Exercise task >> Copy out the entries below word for word, beginning at the line that contains "You are a computer-use agent. Screen" and ending with the line that contains "Looking at the".

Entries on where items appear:
* start *
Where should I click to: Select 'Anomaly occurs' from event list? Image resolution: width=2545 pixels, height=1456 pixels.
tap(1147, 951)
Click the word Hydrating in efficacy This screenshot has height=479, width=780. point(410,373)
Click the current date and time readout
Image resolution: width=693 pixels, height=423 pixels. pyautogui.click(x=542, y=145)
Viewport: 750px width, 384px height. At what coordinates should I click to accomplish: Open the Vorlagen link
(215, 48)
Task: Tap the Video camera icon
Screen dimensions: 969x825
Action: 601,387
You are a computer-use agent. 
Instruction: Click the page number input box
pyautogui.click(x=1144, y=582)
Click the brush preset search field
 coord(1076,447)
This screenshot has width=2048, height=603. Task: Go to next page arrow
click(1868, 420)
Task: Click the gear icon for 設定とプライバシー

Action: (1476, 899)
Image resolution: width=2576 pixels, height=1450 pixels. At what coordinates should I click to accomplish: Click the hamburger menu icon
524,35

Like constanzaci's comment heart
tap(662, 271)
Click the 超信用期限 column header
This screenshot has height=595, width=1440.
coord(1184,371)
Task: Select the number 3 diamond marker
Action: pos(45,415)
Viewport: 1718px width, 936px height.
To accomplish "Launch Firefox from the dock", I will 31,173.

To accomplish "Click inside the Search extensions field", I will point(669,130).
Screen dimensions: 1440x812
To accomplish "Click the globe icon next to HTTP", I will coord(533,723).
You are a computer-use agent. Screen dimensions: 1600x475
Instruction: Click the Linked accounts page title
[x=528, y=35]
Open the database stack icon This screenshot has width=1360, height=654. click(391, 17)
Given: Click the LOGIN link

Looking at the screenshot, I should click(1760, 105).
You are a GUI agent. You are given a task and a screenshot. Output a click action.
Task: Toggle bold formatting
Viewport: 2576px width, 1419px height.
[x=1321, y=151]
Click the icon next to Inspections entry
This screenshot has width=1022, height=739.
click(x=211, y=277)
* end *
Solution for this task >>
You are a computer-use agent. Screen dimensions: 1600x475
Instruction: Click the Linked accounts page title
[x=528, y=35]
Open the database stack icon This screenshot has width=1360, height=654. click(391, 17)
Given: Click the LOGIN link

Looking at the screenshot, I should click(1760, 105).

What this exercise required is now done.